Aux termes des stipulations de l’article 8 de la convention européenne de sauvegarde des droits de l’homme et des libertés fondamentales : « Toute personne a droit au respect de sa vie privée et familiale (…). ».
Il est constant que M. B… est célibataire et sans charge de famille en France. Il ne se prévaut d’aucune intégration sociale ou professionnelle particulière ni d’aucune attache sur le territoire national. Il n’est par ailleurs pas allégué que l’intéressé serait dépourvu de tout lien dans son pays d’origine où il a vécu jusqu’à l’âge de vingt-neuf ans au moins. Dans ces conditions, eu égard au caractère récent de sa présence et des conditions de son séjour en France, le préfet de police n’a pas porté au droit au respect de la vie privée et familiale de l’intéressé, garanti par l’article 8 de la convention européenne de sauvegarde des droits de l’homme et des libertés fondamentales, une atteinte disproportionnée aux buts en vue desquels les décisions contestées ont été prises. Le préfet de police n’a pas davantage commis d’erreur manifeste dans l’appréciation des conséquences de sa décision sur la situation personnelle de l’intéressé.
Enfin, M. B… soutient que le préfet a commis une erreur de droit en prenant l’arrêté attaqué sans justifier qu’une mesure portant obligation de quitter le territoire lui aurait été régulièrement notifiée. Toutefois, il ressort des pièces du dossier et notamment des pièces communiquées le 27 janvier 2026 par le préfet de police et qu’il n’est pas utilement contesté par le requérant qu’en date du 6 février 2023, ce préfet a bien pris à son encontre une mesure d’éloignement et que ladite mesure lui a été notifiée le même jour. Par suite, ce dernier moyen sera lui aussi écarté.

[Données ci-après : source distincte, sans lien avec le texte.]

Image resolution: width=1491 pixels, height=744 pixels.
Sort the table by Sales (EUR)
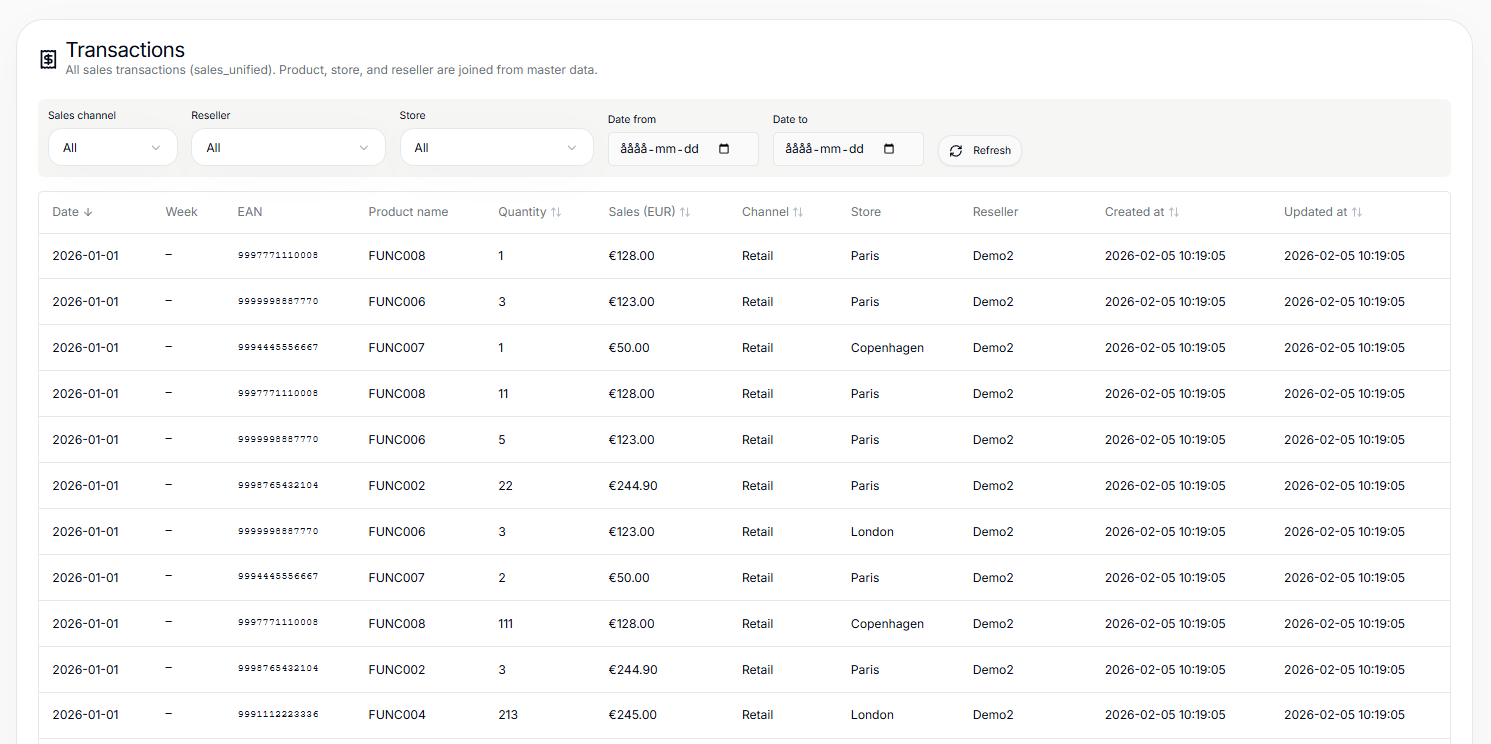685,211
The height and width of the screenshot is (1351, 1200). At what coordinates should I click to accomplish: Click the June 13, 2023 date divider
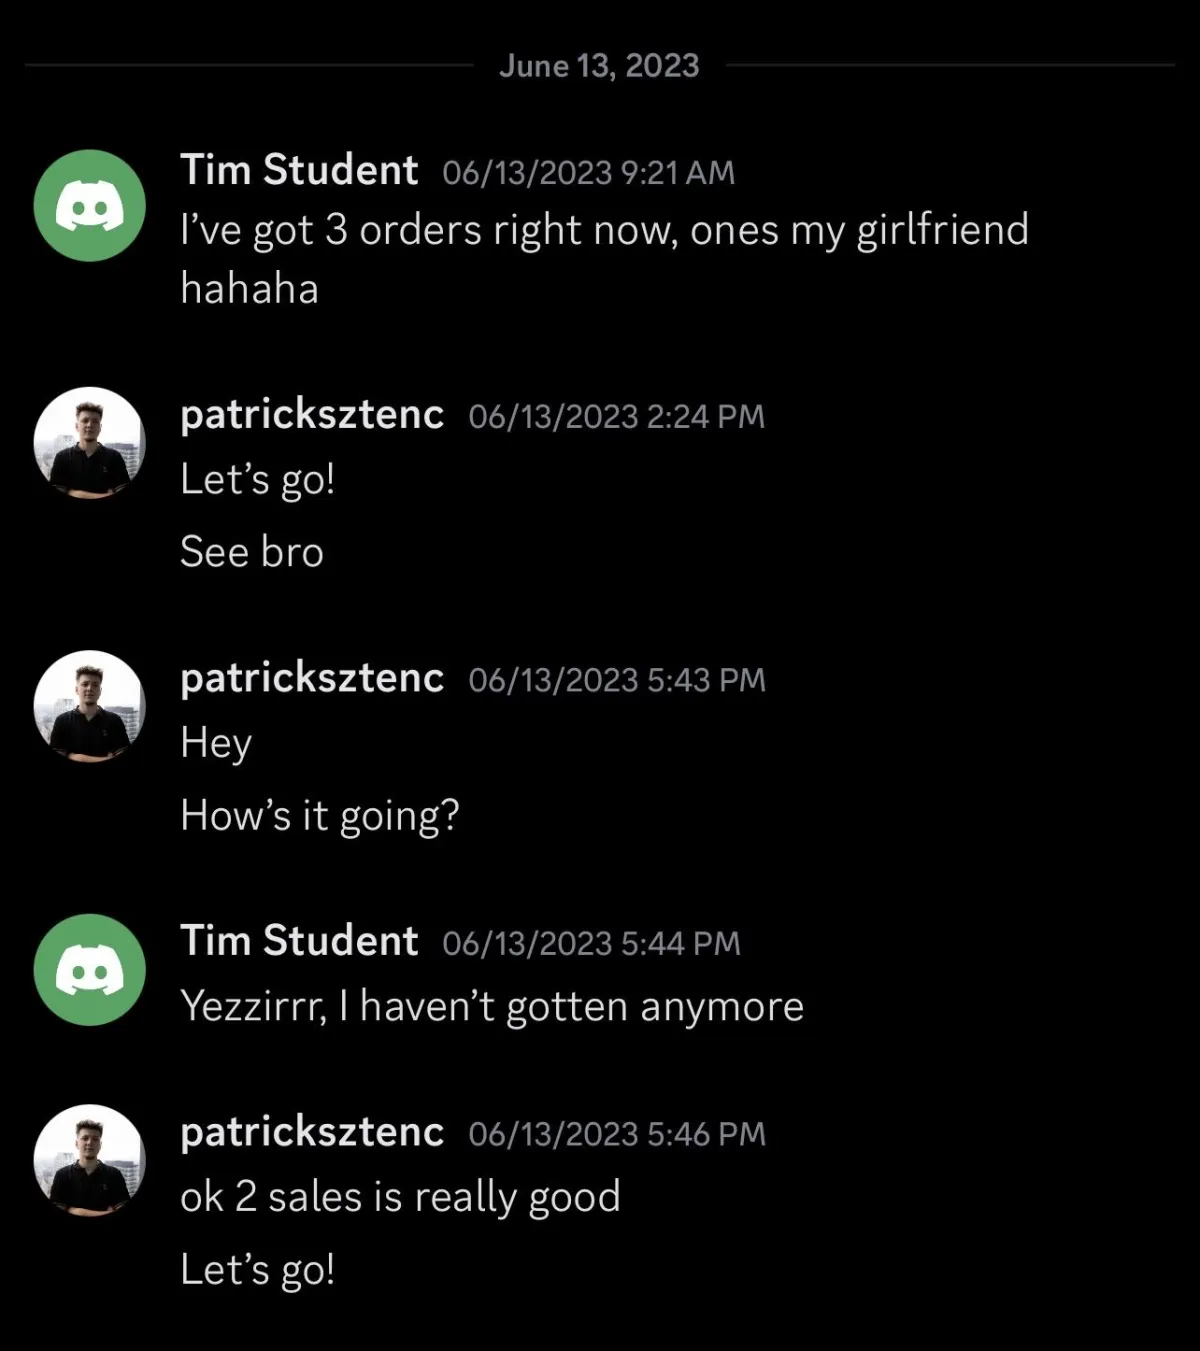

Il résulte de tout ce qui précède que la requête de M. B… doit être rejetée en toutes ses conclusions.
DECIDE
Article 1er : M. B… n’est pas admis, à titre provisoire, au bénéfice de l’aide juridictionnelle.
Article 2 : Le surplus des conclusions de la requête de M. B… est rejeté.
Article 3 : Le présent jugement sera notifié à M. A… B… et au préfet de police.
Rendu public par mise à disposition au greffe le 17 février 2026.
Le magistrat désigné,
Signé
A. Béal
La greffière
Signé
O. Perazzone
La République mande et ordonne au préfet de police en ce qui le concerne ou à tous huissiers de justice à ce requis en ce qui concerne les voies de droit commun, contre les parties privées, de pourvoir à l’exécution de la présente décision.